**DATA RECORDS:**
⟨

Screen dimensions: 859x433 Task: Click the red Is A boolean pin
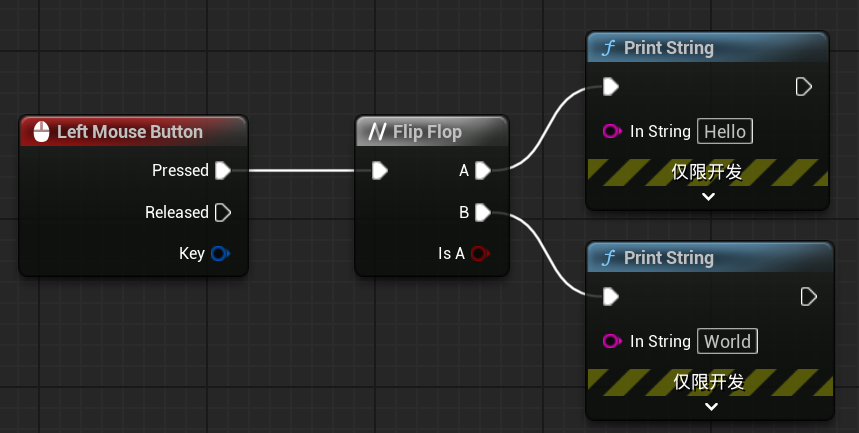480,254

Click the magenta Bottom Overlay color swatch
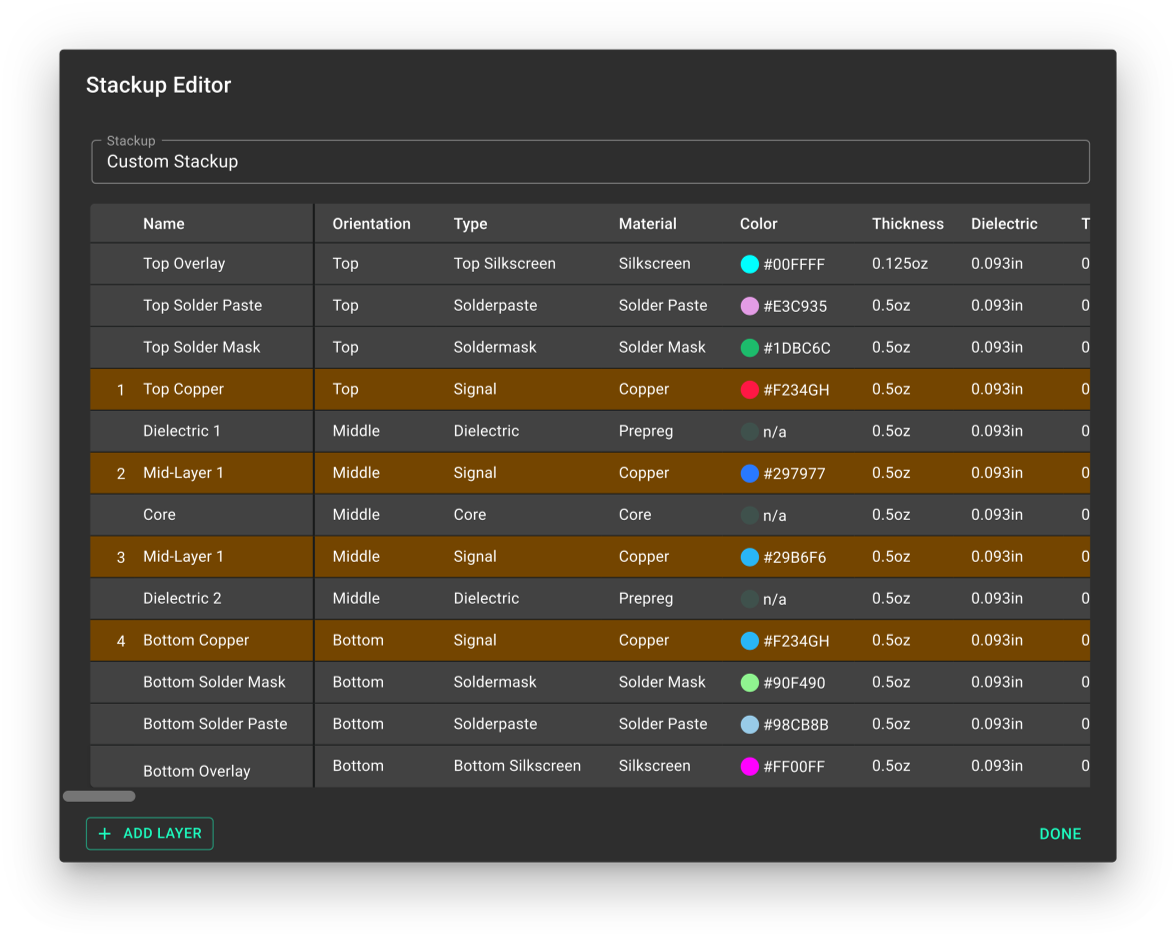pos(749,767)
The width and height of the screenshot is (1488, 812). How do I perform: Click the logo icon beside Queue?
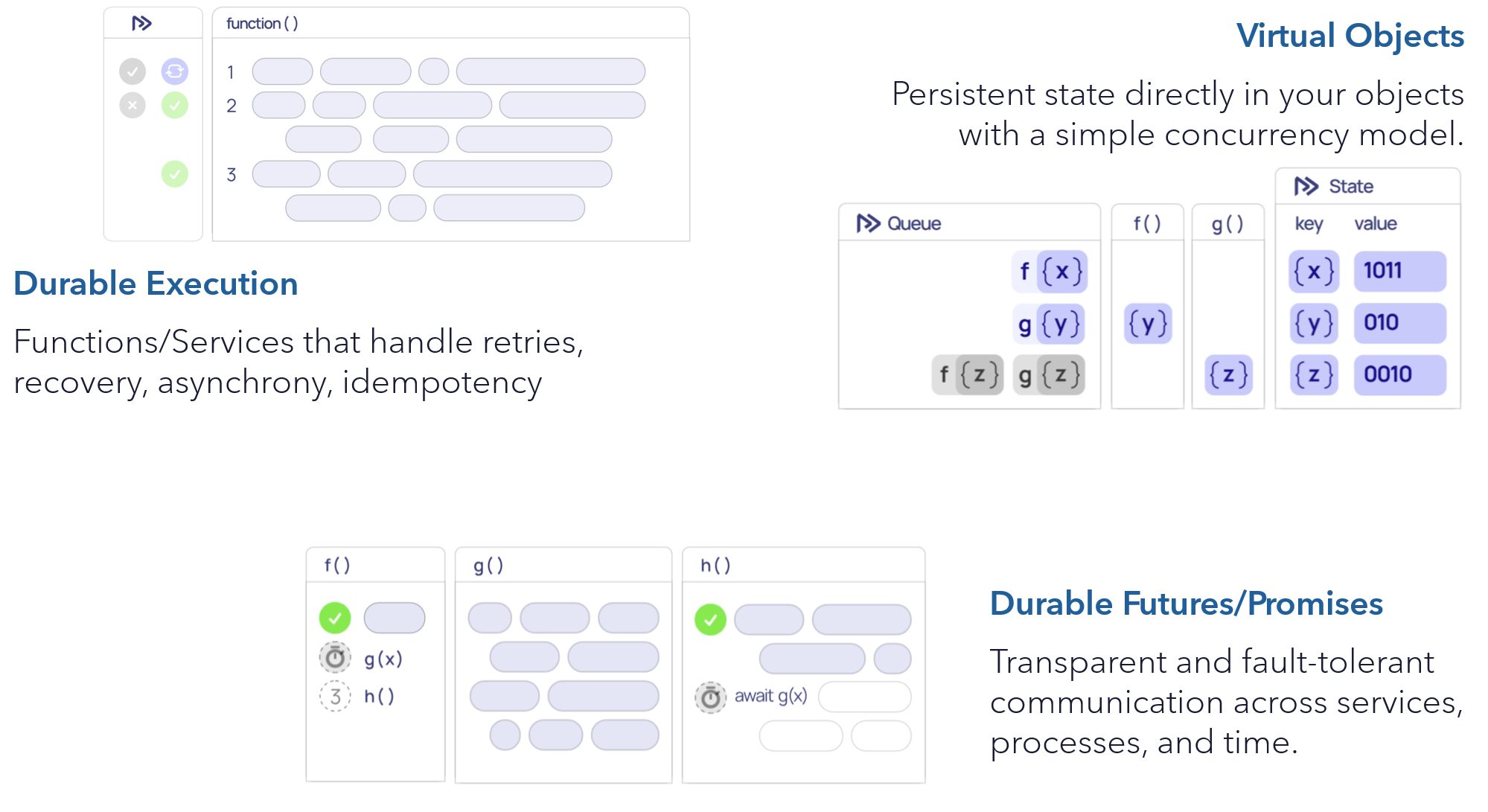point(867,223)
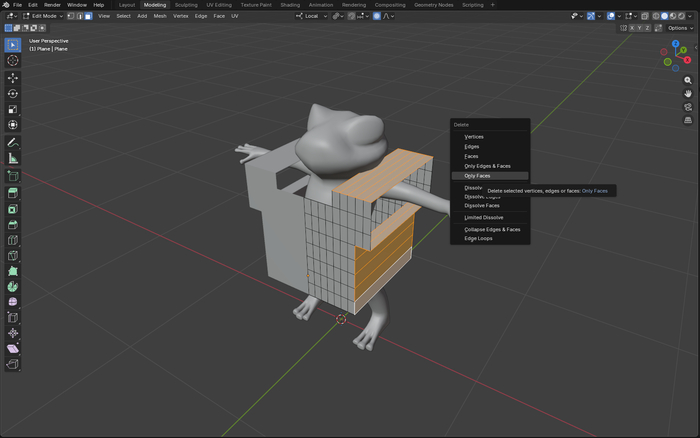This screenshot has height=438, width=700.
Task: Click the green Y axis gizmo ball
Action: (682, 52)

⟩
⟨

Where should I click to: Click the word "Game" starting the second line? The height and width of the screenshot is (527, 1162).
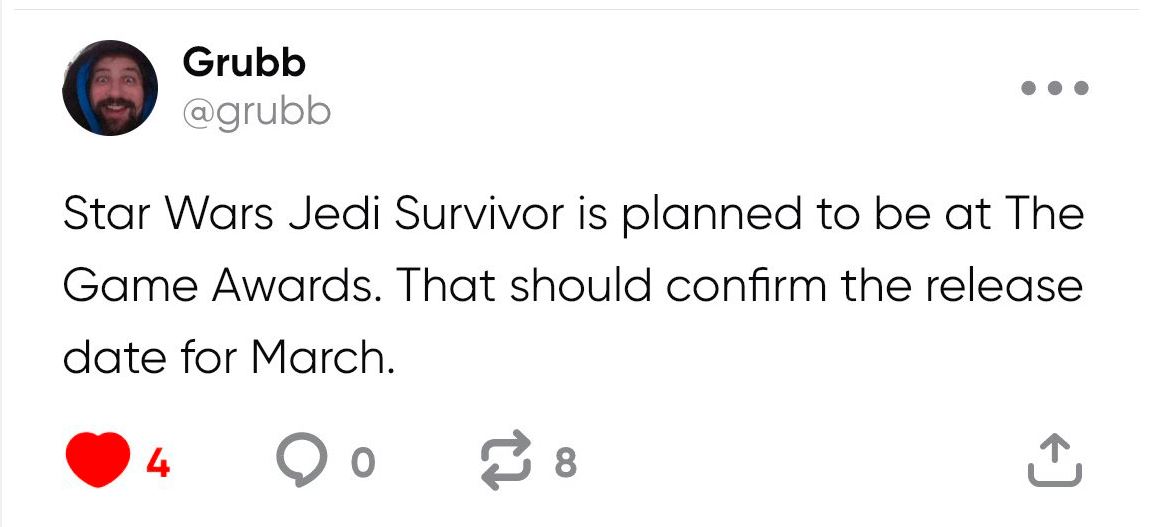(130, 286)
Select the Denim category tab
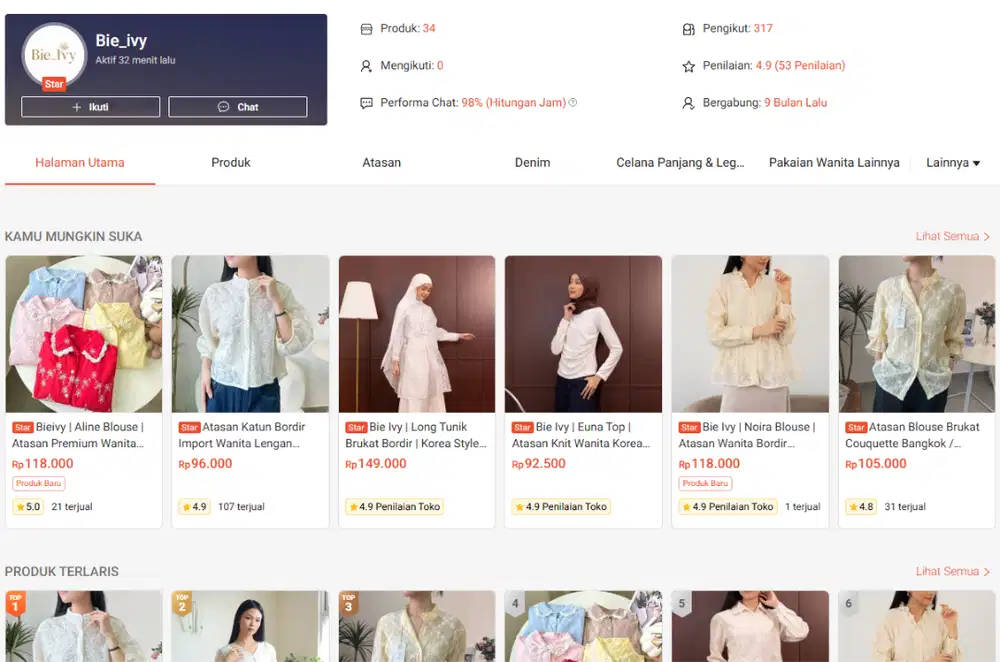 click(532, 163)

⟩

Copy the records word for word, starting with the line containing "Where should I" and continuing through the line containing "click(532, 163)". Leave the pictures out.

**ANSWER TO THE PROBLEM:**
Where should I click to: Click the word "Game" starting the second line? The height and width of the screenshot is (527, 1162).
(130, 286)
Select the Denim category tab
 click(532, 163)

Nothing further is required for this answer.